Russia can’t be too happy with the growing Indian closeness to the US. Let us take advantage of this. The Moscow route we have seldom taken. It is time to explore this now. If our circumstances are changing we must change with them. And we have our Chinese connection. We must make the most of it…but without compromising our own interests. When it comes to trade deals we must look closely at the small print. There are no free lunches when it comes to relations with other states, no matter how thick the rhetoric and the friendly phrases.

We have to be careful about India though. With its Kashmir frustration mounting it can be tempted to make things hot on the border, especially across the Line of Control. There must be no let-up in our condemnation of Indian atrocities in Occupied Kashmir but sabre-rattling and unnecessary shouting we must avoid. It doesn’t suit us at all if things get hot.

After the Uri incident – the attack on the Indian military installation which left 17 Indian soldiers dead – there will be voices in India calling for a tough response. Again, Pakistan must remain calm. Every foolish outburst from India does not always merit a similar response. The first reaction of our Foreign Office to this incident was measured and correct: that India had a history of blaming Pakistan whenever such a thing happened.

India has an advantage in that its media speaks – largely – with one voice when it comes to foreign policy issues. The same cannot be said of our media, sections of which in their quest to appear ‘liberal’ and ‘enlightened’ end up echoing American and Indian allegations of Pakistan being mixed up with terrorism…as when a leading newspaper editorially says that the ISPR’s contention that “no infiltration is allowed from Pakistan soil” would be bolstered if there was “…a crackdown on all non-state actors allegedly involved in cross-border/LOC terrorism.” This amounts to saying that the ISPR’s contention is not wholly believable.

Earlier in the same editorial comes this assertion: the raid was carried out by four attackers, “individuals that Indian authorities have suggested came from across the LoC or are aligned with Pakistan-based anti-India militant groups.” Furthermore, Indian home minister Rajnath Singh has publicly called Pakistan a “terrorist state”.

These statements, even if laced with weak qualifications, taken together convey an impression that there is something to the charge of Pakistan supporting cross-border terrorism.

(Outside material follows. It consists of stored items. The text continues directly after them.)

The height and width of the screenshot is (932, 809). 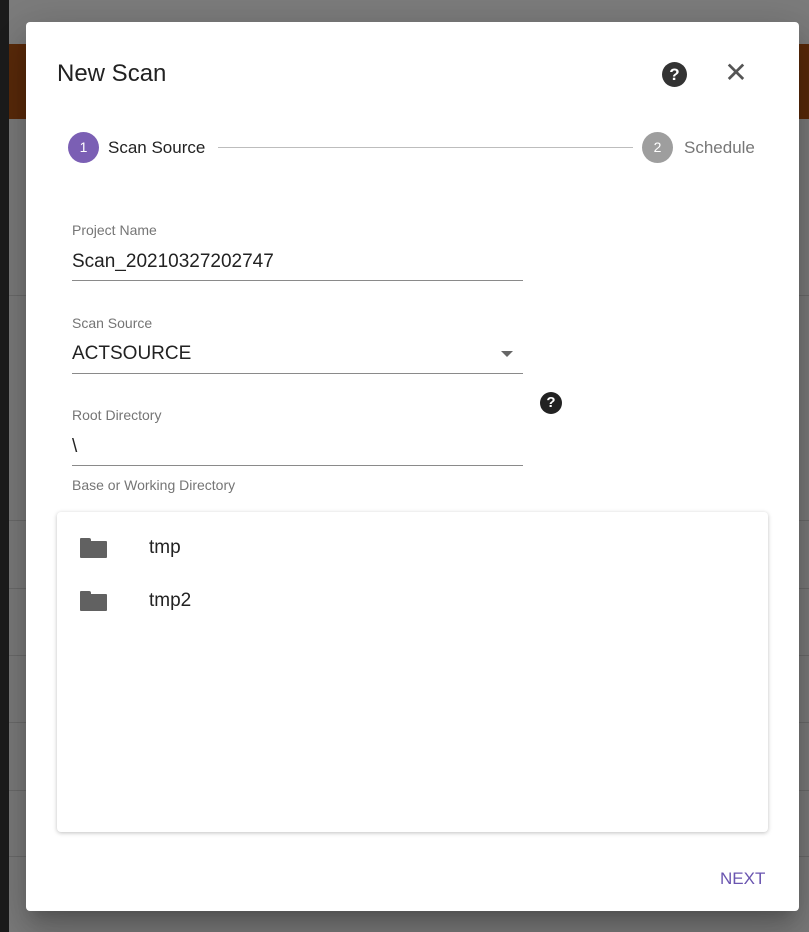 I want to click on project-name-input: Scan_20210327202747, so click(x=173, y=262).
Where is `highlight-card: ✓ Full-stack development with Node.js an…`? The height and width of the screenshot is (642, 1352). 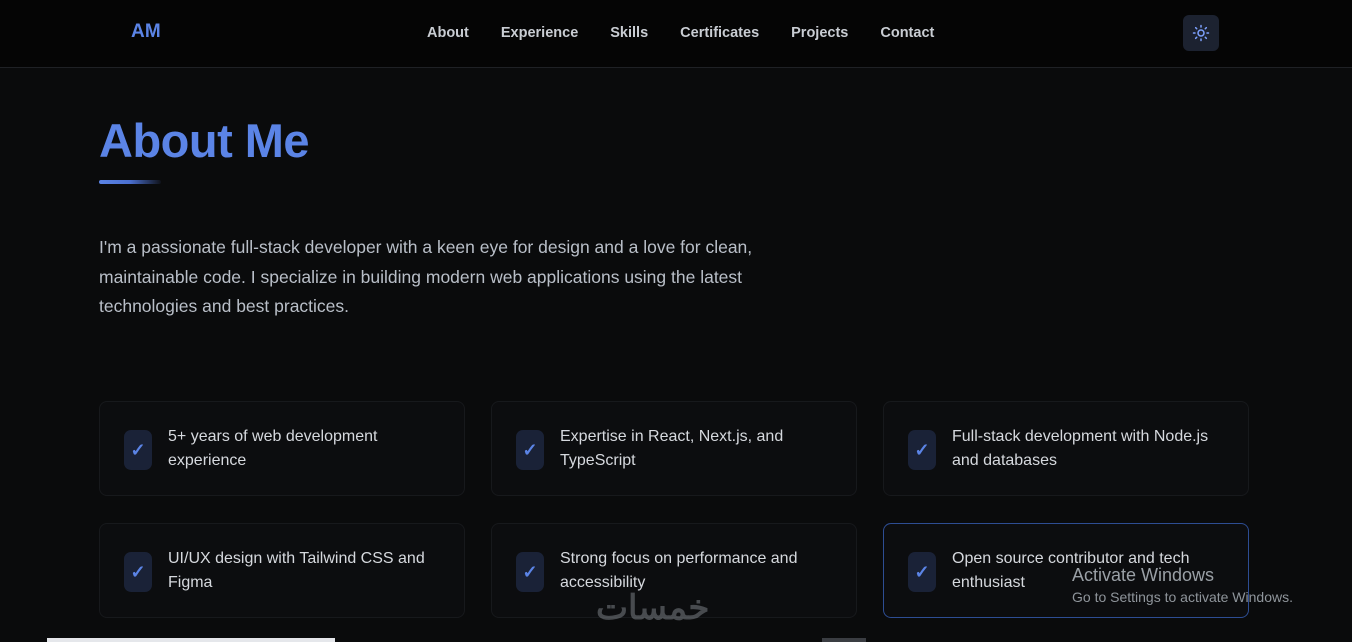
highlight-card: ✓ Full-stack development with Node.js an… is located at coordinates (1066, 448).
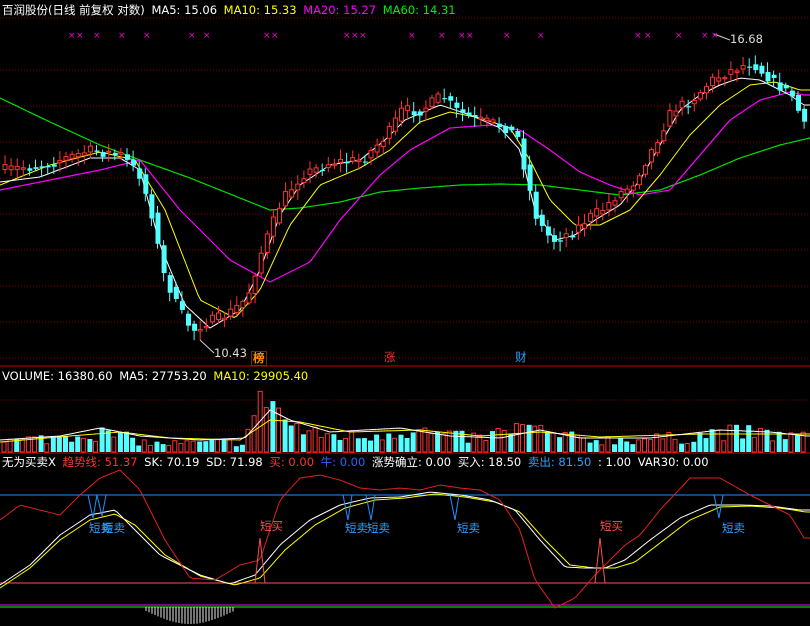  What do you see at coordinates (390, 358) in the screenshot?
I see `event-tag-limit-up: 涨` at bounding box center [390, 358].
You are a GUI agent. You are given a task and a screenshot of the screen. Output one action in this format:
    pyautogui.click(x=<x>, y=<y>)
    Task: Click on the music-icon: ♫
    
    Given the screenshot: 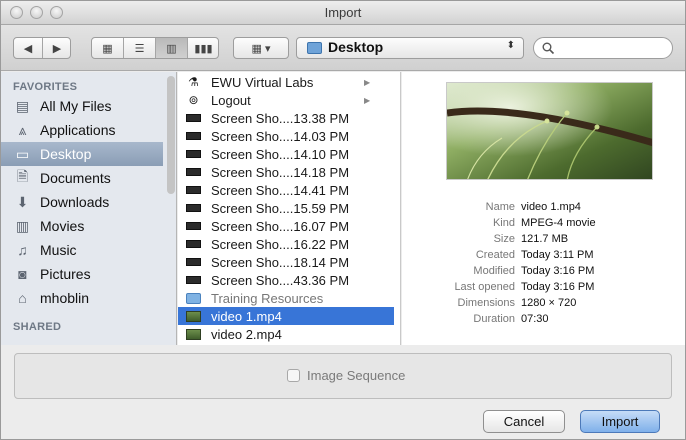 What is the action you would take?
    pyautogui.click(x=22, y=250)
    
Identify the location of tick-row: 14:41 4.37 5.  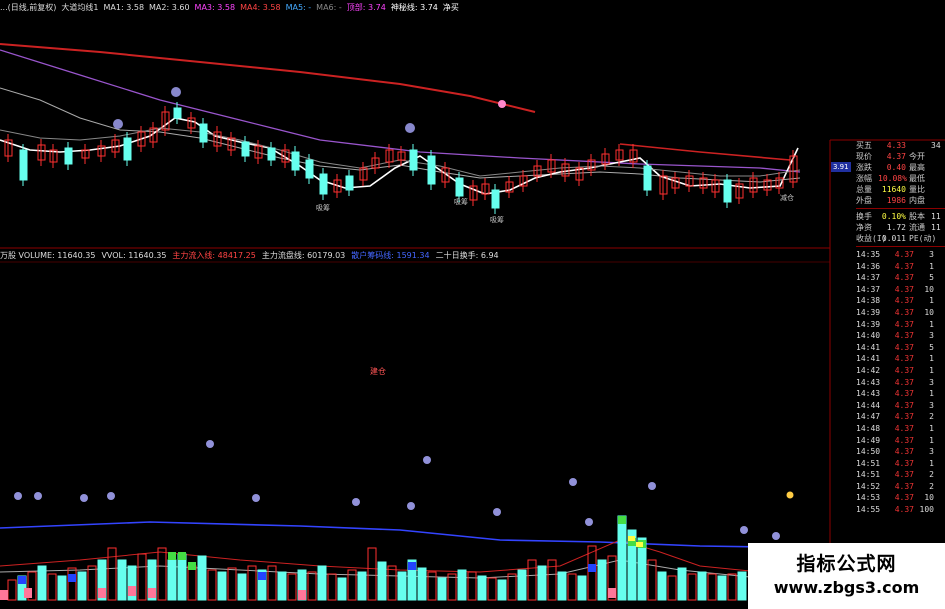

There is a time and place for everything. When something like Uri has just happened and the atmosphere is fraught between our two countries we could be more careful about our words. The Indian media, generally, is given to no such weakness. As noted above, when it comes to foreign policy it presents a united front and there is little in what it says which can give comfort to India’s enemies.

Still, this is a time to be careful and vigilant. No sabre-rattling but no lowering of our guard. And we must keep speaking out on Kashmir. And let’s hope the PM makes the most of his appearance before the UN General Assembly.